■ **TEXT EXTRACT**
• • • • • • •

Question: A Muslim, who died leaving behind her husband, made a will of her entire property in favour of her friend "F". What is the maximum share to which 'F' is entitled under Muslim Law? [HJS 2007]
Find the question and answer of Muslim Law only on Legal Bites. [A Muslim, who died leaving behind her husband, made a will of her entire property in favour of her friend "F". What is the maximum share to which 'F' is entitled under Muslim Law?]
Answer
Under Muslim Law, every adult Muslim of sound mind can dispose of his property by will. However, the testamentary capacity of a Muslim is a limited one and he does not possess unlimited power of making disposition by will. There are twofold restrictions on the power of Muslims to dispose of their property by will. These are:
(a) Limitation in respect of a person in whose favour the bequest is made.
(b) Limitation as regards the extent to which a Muslim can dispose of his property.

• • • • • • •

■ **DATA PROVIDED**
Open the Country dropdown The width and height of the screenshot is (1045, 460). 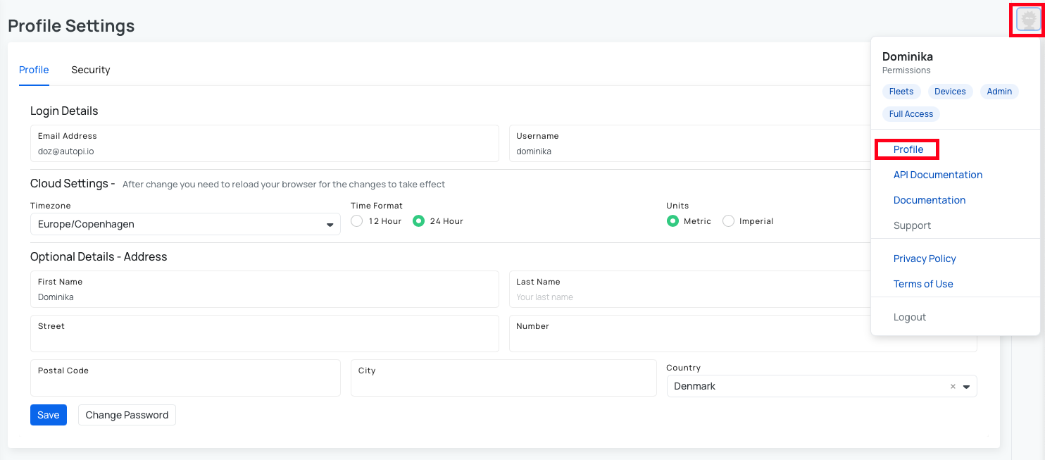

• • • • • • •

■ **CHALLENGES**
1. According to the text on Muslim wills, who can dispose of property by will under Muslim Law?
2. Pick up the text on Muslim wills after its last sentence and continue it.

■ **RESPONSES FOR EACH TASK**
1. Every adult Muslim of sound mind.

2.
A. Limitation as Regards the Person
Under Sunni law bequest in favour of an heir even to the extent of one-third is not valid unless the other heirs give consent to it expressly or impliedly after the death of the Testator. Under Shia law a testator may give a legacy to an heir so long as it does not exceed one-third of his estate, such a legacy is valid even without the consent of other heirs. But if the legacy exceeds one-third it is not valid unless other heirs consent to it. So, the only case in which testamentary disposition is binding upon heirs is when the bequest does exceed one-third of the whole estate and when it is not exceeding one-third of the estate of the testator made to a person who is not an heir.
B. Limitation as regards the Property
The general rule with regard to the extent of property that may be disposed of by will is that no Muslim can make a bequest of more than one-third of his net assets after payment of:
(1) Funeral Expenses and death bed charges
(2) Expenses of obtaining probate letter of administration or succession certificate etc.
(3) Wages due for services rendered to testator within 3 months preceding his death by labour, domestic servant, etc.
(4) Any debt of the testator in any form payable to the creditor.
So after deducting the above-said expenses or liabilities, whatever will be left can be disposed of to the extent of one-third of it by way of a will. In the present case, F is entitled to a maximum share of one-third of the estate of the deceased. In view of the above discussion, it is clear that a will in question is not valid because it exceeds the legal third, and also it is made in favour of an heir without the consent of other heirs.